The above code merges two sorted array into a new sorted array.

  • Quick Sort: Another divide-and-conquer algorithm that selects a 'pivot' element and partitions the array into two sub-arrays, with elements less than the pivot in one and elements greater in the other.
  • Heap Sort: Uses a binary heap data structure to create a partially ordered binary tree, then repeatedly extracts the maximum element to build the sorted array.

Traversal Algorithms:

  • Tree Traversal (Inorder, Preorder, Postorder): Algorithms for visiting all the nodes in a tree data structure.
  • Graph Traversal (Breadth-First Search, Depth-First Search): Techniques to explore nodes in a graph data structure.

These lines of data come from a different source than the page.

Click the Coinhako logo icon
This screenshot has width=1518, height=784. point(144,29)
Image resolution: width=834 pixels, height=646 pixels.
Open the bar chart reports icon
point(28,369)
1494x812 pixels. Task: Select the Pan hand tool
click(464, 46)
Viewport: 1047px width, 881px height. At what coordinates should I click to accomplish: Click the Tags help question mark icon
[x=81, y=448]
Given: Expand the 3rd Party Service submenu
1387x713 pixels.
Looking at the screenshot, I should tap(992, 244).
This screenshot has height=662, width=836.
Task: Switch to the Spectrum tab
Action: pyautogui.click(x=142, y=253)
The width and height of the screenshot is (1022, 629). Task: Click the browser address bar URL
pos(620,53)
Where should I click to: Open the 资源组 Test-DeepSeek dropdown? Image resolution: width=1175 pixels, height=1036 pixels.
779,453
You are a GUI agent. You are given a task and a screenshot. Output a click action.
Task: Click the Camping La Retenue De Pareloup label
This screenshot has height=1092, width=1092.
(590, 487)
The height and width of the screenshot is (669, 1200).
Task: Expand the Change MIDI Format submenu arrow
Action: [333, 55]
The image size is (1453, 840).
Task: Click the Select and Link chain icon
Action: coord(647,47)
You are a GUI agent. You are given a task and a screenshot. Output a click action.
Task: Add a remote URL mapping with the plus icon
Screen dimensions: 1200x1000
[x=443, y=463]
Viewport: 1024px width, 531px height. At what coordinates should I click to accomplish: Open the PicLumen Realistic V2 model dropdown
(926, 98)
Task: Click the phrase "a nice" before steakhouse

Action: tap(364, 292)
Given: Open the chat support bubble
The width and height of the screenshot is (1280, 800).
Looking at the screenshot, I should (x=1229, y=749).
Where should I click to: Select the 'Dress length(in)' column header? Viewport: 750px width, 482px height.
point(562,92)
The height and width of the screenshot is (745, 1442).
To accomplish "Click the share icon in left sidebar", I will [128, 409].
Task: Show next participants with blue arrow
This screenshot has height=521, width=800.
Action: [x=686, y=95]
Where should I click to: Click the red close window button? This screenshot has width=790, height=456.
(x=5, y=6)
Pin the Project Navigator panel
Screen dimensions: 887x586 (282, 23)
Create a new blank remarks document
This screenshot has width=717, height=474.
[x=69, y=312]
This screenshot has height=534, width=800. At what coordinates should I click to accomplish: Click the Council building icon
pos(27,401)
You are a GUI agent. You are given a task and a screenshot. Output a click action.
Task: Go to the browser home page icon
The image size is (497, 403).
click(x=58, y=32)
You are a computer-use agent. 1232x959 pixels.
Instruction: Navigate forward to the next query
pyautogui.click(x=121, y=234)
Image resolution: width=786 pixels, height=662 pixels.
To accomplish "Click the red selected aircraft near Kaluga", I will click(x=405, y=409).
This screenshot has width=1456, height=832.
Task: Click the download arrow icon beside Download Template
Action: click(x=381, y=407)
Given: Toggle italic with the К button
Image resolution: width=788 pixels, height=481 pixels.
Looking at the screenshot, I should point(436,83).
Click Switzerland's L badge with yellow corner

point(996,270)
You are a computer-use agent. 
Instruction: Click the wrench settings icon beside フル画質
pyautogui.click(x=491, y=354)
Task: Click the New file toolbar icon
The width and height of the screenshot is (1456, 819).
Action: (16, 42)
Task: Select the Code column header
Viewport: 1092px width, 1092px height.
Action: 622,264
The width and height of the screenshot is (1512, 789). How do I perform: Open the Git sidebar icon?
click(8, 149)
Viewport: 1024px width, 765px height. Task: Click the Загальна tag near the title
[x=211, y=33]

Insertion and Deletion Algorithms:

  • Insertion in Linked Lists: Algorithms for inserting nodes at the beginning, end, or middle of a linked list.
  • Deletion in Linked Lists: Algorithms for removing nodes from a linked list.
  • Binary Tree Insertion and Deletion: Methods for adding and removing nodes from binary trees while maintaining their properties.

Graph Algorithms:

  • Dijkstra's Algorithm: A shortest-path algorithm that finds the shortest paths between nodes in a weighted graph.
  • Depth-First Search (DFS) and Breadth-First Search (BFS): Algorithms for traversing and exploring nodes in a graph.

Dynamic Programming:

  • Knapsack Problem: An optimization problem where a set of items with values and weights need to be selected to maximize the total value within a weight constraint.
  • Fibonacci Sequence: Dynamic programming can be used to efficiently calculate Fibonacci numbers.

Recursion:

Many algorithms in data structures, like traversals and tree manipulations, can be implemented using recursion, where a function calls itself.

These are just a few examples of algorithms that are closely tied to specific data structures. The choice of data structures and algorithms with javascript can significantly impact the efficiency of your code and its ability to handle large datasets. As a programmer, understanding these algorithms and their implementation details is essential for designing optimized solutions to various problems.

Conclusion

In conclusion, a solid understanding of javascript algorithms and data structures is paramount for any JavaScript developer aiming to create efficient and scalable software solutions. Data structures provide the foundation for organizing and storing data effectively, while algorithms offer the techniques to manipulate and process that data efficiently.Throughout this journey, we've explored a range of fundamental data structures in JavaScript such as arrays, linked lists, stacks, queues, trees, and graphs, each with its own unique characteristics and use cases. Additionally, we've delved into essential Javascript algorithms like searching, sorting, recursion, and dynamic programming, which empower us to solve complex problems with optimized solutions.

Remember that the choice of data structure and algorithm greatly impacts the performance and memory usage of your applications. Strive to select the most appropriate data structure for the task at hand, considering factors such as access patterns, insertion/deletion requirements, and memory constraints. Similarly, when implementing algorithms, analyze the problem thoroughly to identify the most suitable algorithmic approach, always aiming for optimal time and space complexity.